## Aim of the task
List each line of the data that holds the string "Given", please.

## Data to use
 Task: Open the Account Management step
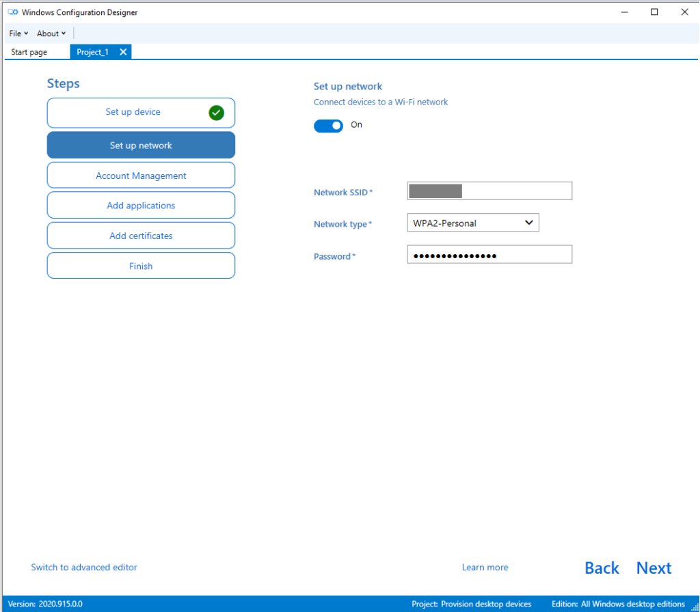click(x=141, y=176)
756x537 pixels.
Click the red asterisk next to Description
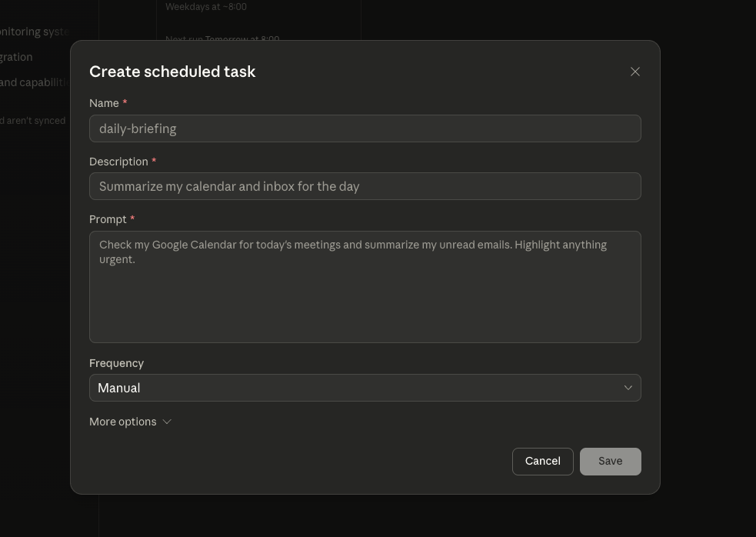(x=153, y=160)
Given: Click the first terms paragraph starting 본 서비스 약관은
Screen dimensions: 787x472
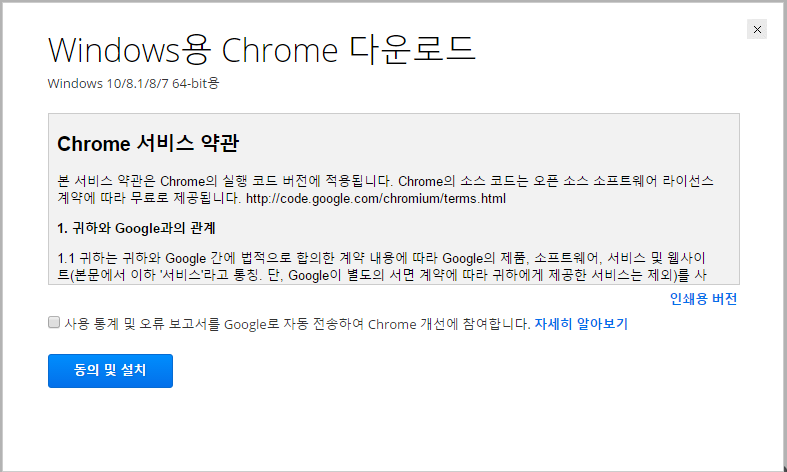Looking at the screenshot, I should coord(385,190).
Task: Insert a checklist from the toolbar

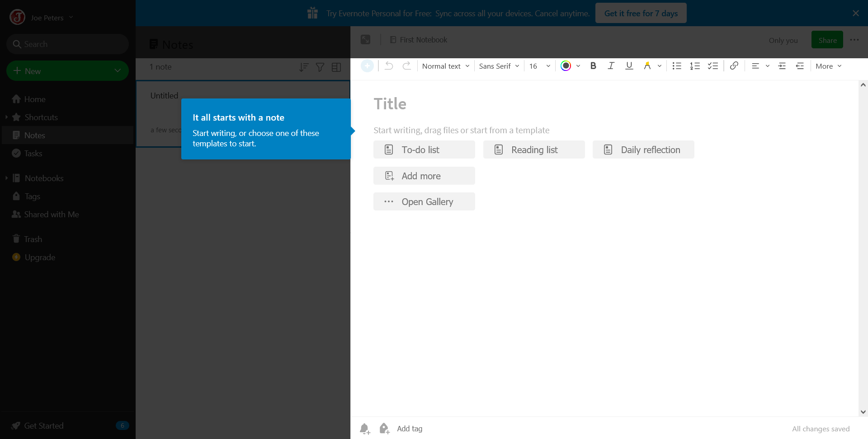Action: (x=713, y=66)
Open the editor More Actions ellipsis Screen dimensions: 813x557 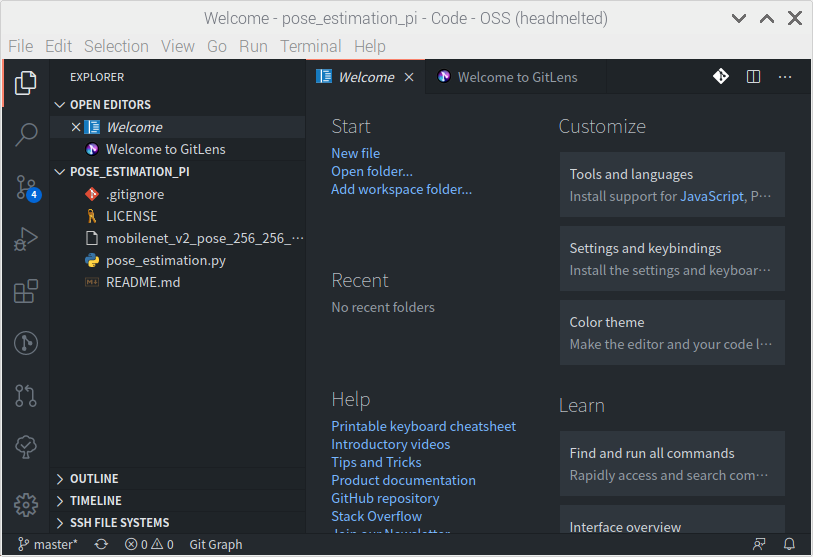pos(785,77)
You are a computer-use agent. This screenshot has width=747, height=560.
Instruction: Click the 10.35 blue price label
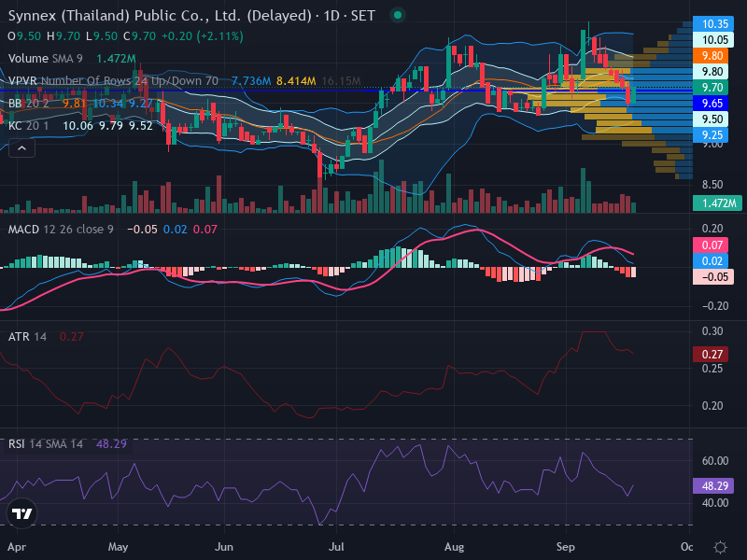712,24
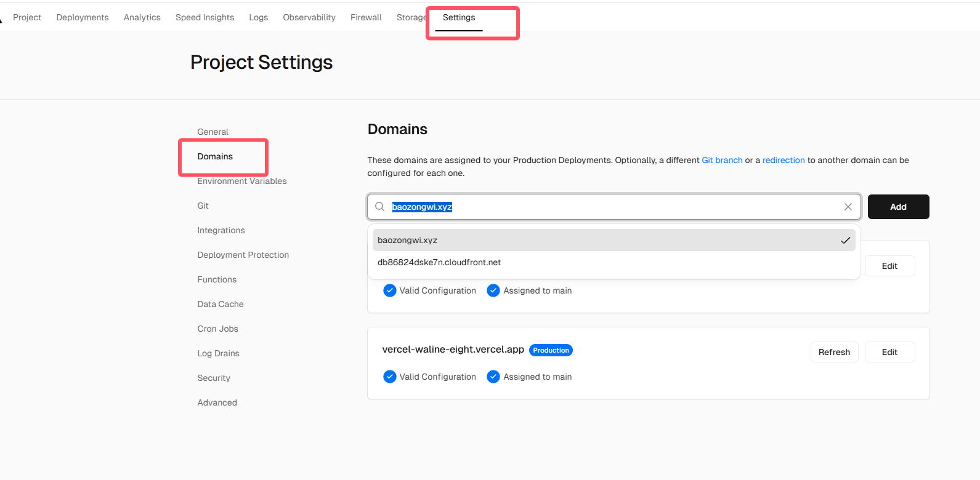Click Assigned to main check icon for vercel-waline-eight
Screen dimensions: 980x480
click(x=493, y=377)
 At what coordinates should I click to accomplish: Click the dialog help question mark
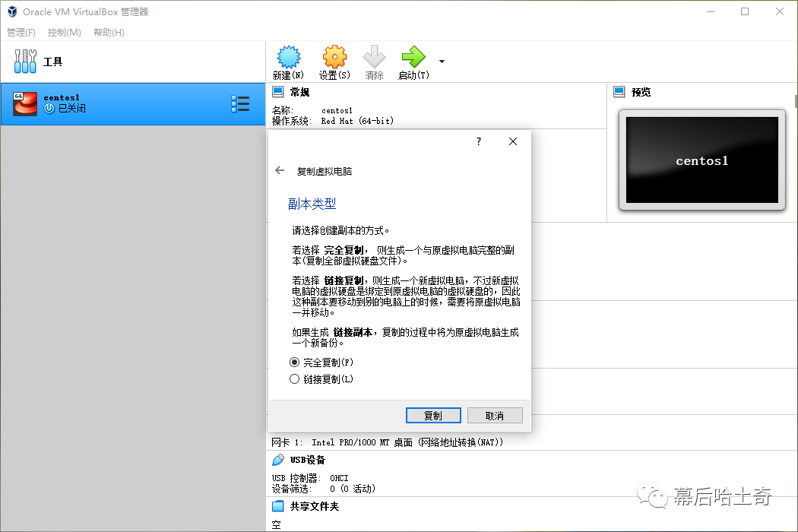click(479, 141)
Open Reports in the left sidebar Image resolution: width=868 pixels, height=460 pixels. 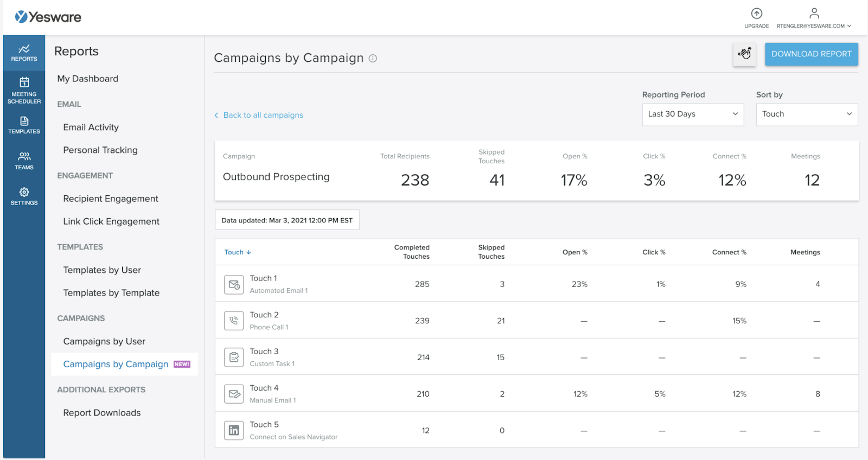[24, 53]
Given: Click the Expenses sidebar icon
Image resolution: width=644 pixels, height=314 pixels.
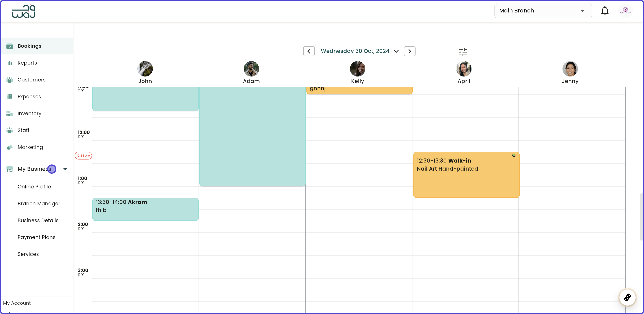Looking at the screenshot, I should pyautogui.click(x=9, y=97).
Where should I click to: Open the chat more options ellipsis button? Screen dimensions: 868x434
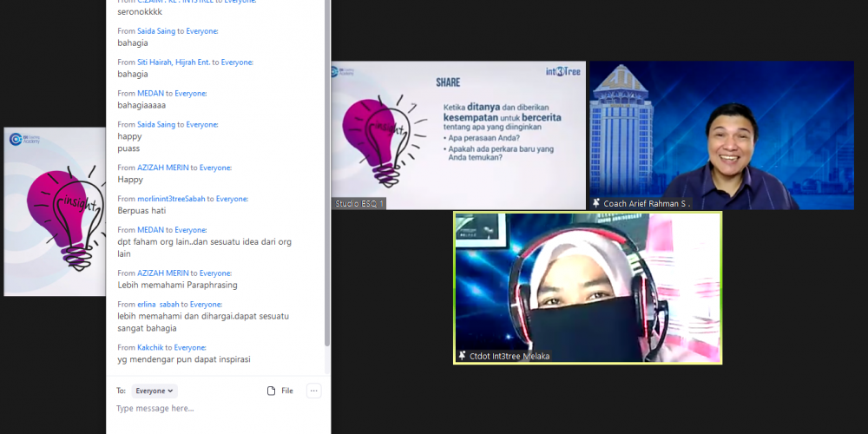pyautogui.click(x=314, y=391)
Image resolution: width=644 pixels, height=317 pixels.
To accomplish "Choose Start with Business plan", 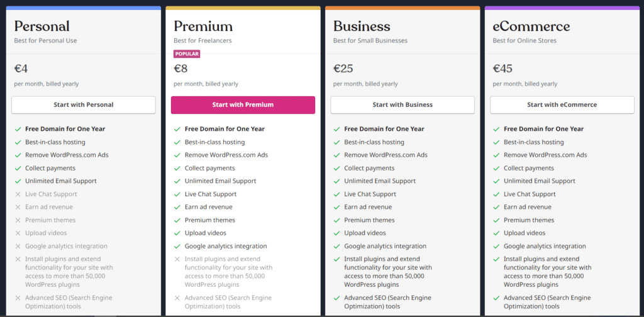I will 403,104.
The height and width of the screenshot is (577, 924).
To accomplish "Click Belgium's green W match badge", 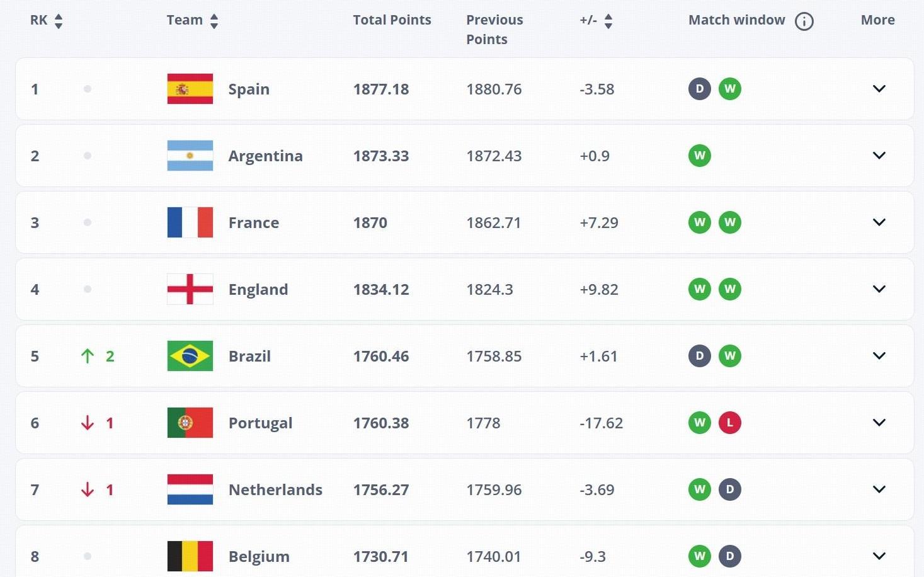I will point(699,556).
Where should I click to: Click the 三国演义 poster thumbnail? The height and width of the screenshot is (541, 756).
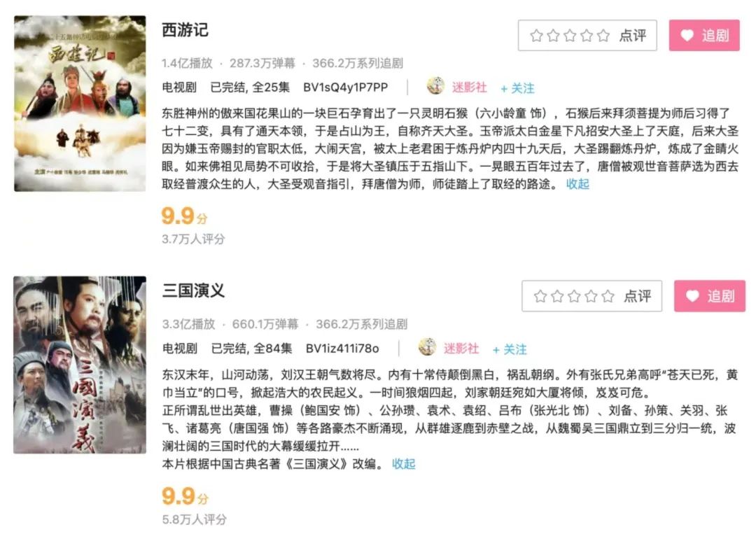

## Task answer
Given: Click the first terms paragraph starting 본 서비스 약관은
Given: Click the Expenses sidebar icon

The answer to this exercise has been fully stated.